I recently traveled to Shanghai, China to attend our company’s 10th anniversary event. At the quarterly business review meeting, I met founder Tony Bin Zhao for the first time and also brainstormed with the global leadership team who flew in from our US office. The group included the Chinese CEO, Indian branch manager, American CTO, and even a fluent Spanish-speaking chief of staff. It was both surprising and deeply gratifying to realize I was working alongside the world’s top talent as the Korean branch manager.

Staying at the Hyatt Regency Shanghai Wuzhaochang, I started each day with a dawn swim. The 15-minute walk to the office after swimming was incredibly refreshing. Upon arriving at the office, warm Chinese steamed buns, McCafe fast food, and boiled eggs welcomed the early-arriving staff. Meeting colleagues I’d only seen on screen felt like virtual characters leaping into reality, while reuniting with those I’d met last year was a joyful reunion.
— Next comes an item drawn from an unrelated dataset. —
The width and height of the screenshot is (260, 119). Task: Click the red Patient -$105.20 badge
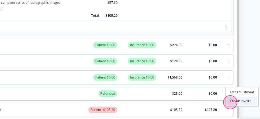(x=103, y=110)
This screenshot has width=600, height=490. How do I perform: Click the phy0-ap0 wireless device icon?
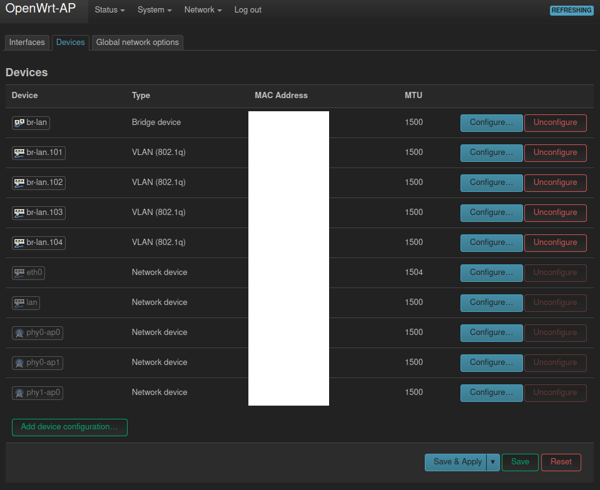(19, 333)
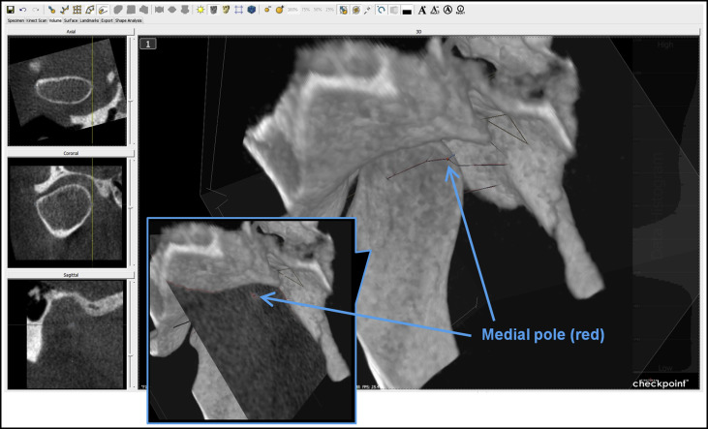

Above all, reuniting with Tony Wang, the co-CEO I’d met in the US two years prior, was special. When he messaged me from the same hotel suggesting breakfast together, I instinctively sensed ‘business talk’ was coming—and indeed it was. He proposed entrusting the breakthrough in the Indonesian market to the Korean branch. Since I’d been wrestling with the same dilemma, I readily agreed. Ultimately, during a dinner meeting that followed the business trip, I also took on responsibility for business development in the Australian region. I jokingly told the head of the business division, “After having breakfast and dinner with the CEO, Indonesia and Australia were added. Who knows what country might be added the next time we eat together?” This sparked a burst of laughter.

Working at a global tech company headquartered in Shanghai and listed on NASDAQ has been deeply insightful. Witnessing the celebration of a history where a founder, originally a Silicon Valley developer, started in a garage ten years ago and grew the company to over 700 employees, I saw the sheer power of the members building this vibrant corporate culture. In contrast, I felt a pang of regret for South Korea’s youth generation, still trapped in the outdated paradigms of ‘exports versus domestic demand’ and ‘large corporations versus small businesses,’ living like frogs in a well. It struck me as akin to covering an eaglet’s eyes while feeding it, making it mistake itself for a chick in a chicken coop.

While our children struggle with advanced learning just to raise their math scores by one point, others are learning coding to launch startups. While our university students obsess over building resumes for employment, others strive to solve the world’s problems through entrepreneurship. It’s time for our youth to break free from an environment dominated by education focused solely on past knowledge and entrance exams, and seize the boundless opportunities beyond the well. I earnestly hope our next generation will break free from the confines of the chicken coop and soar like eagles across the vast global sky. Encouraging their challenges, I too begin today with vigor.